Polyoctopamine (POct), an amine-functionalised non-conducting polymer, as the transducer layer in an electrochemical biosensor, is presented. This polymer offers versatile covalent coupling either through thiol linker conjugation, carboxyl or aldehyde functional groups without the requirement of pre- or post-surface activation. The colorectal cancer biomarker carcinoembryonic antigen (CEA) was selected as the target analyte, whilst an antibody and a synthetic binding protein, an Affimer, were used as distinct bioreceptors to demonstrate the versatility of polyoctopamine as a transducer polymer layer for oriented immobilisation of the bioreceptors. The electrodeposited polymer layer was characterised using cyclic voltammetry, electrochemical impedance spectroscopy, and on-sensor chemiluminescent blotting. The performance of optimised POct-based biosensors were tested in spiked human serum. Results showed that the electropolymerisation of octopamine on screen printed gold electrode generates a thin polymer film with low resistance. Close proximity of the immobilised bioreceptors to the transducer layer greatly enhanced the sensitivity detection.

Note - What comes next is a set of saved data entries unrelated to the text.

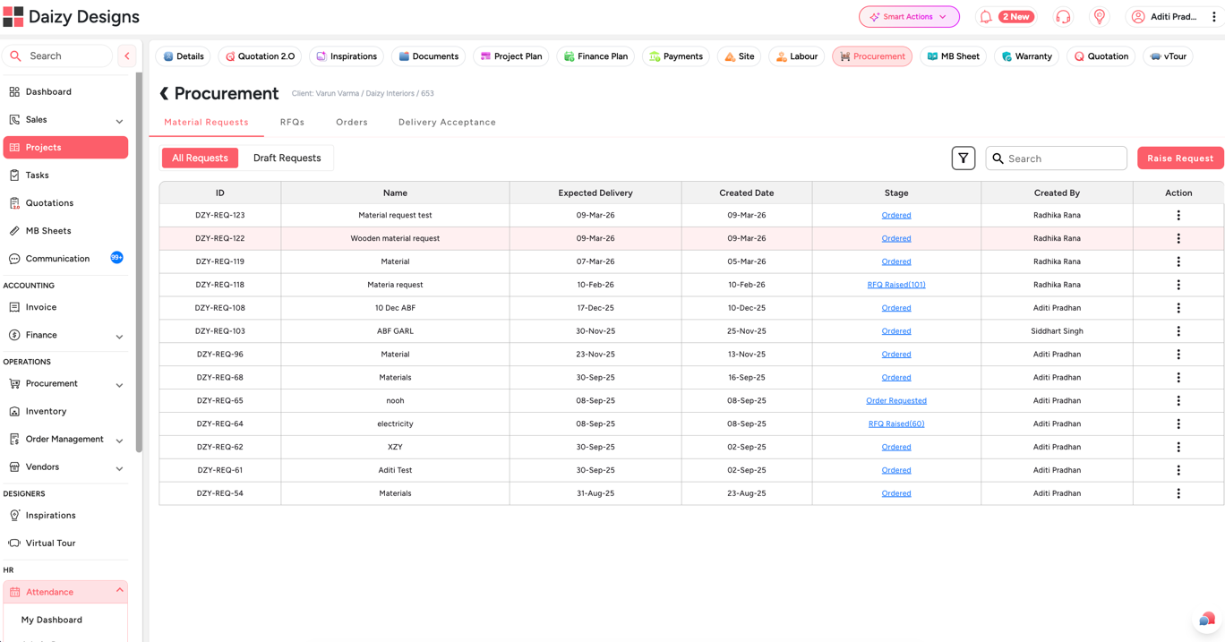Open the Finance Plan tab

pyautogui.click(x=595, y=56)
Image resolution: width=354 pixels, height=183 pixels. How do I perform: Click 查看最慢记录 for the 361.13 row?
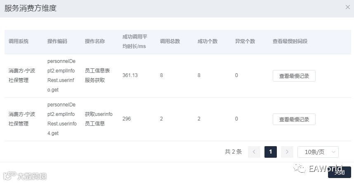294,76
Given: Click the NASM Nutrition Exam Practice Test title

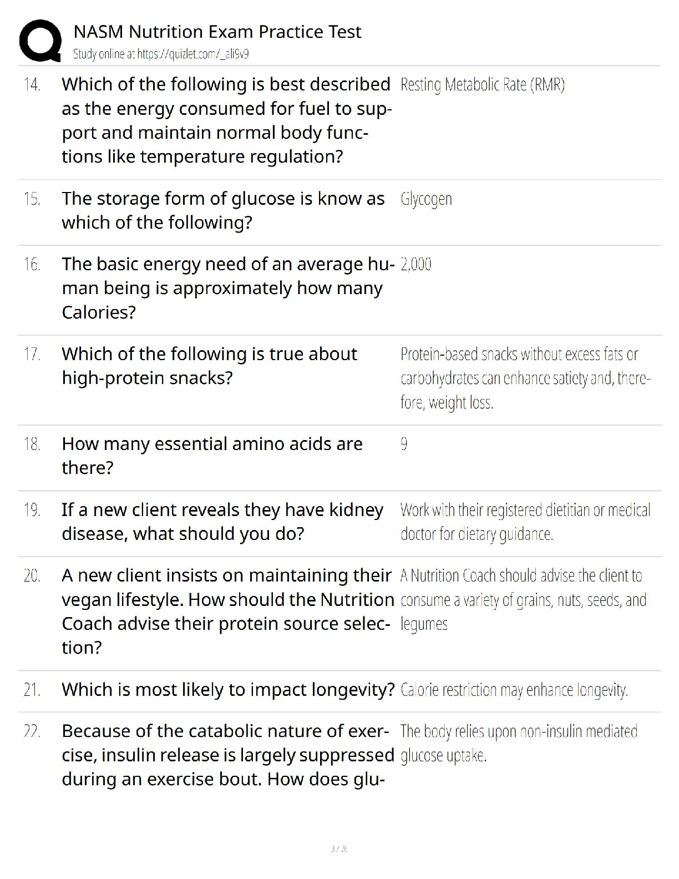Looking at the screenshot, I should point(217,32).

The sensitivity of the smaller monomeric bioreceptor (Affimer, 12.6 kDa) to detect CEA was comparable to the dimeric antibody (150 kDa) with limit of detection at 11.76 fM which is significantly lower than the basal clinical levels of 25 pM. However, the Affimer-based sensor had a narrower dynamic range compared to the immunosensor (1-100 fM vs. 1 fM - 100 nM, respectively). All electrochemical measurements were done in less than 5 min with small sample volumes (10 μl). Hence, polyoctopamine features a simple fabrication of impedimetric biosensors using amine-functionalisation technique, provides rapid response time with enhanced sensitivity and label-free detection.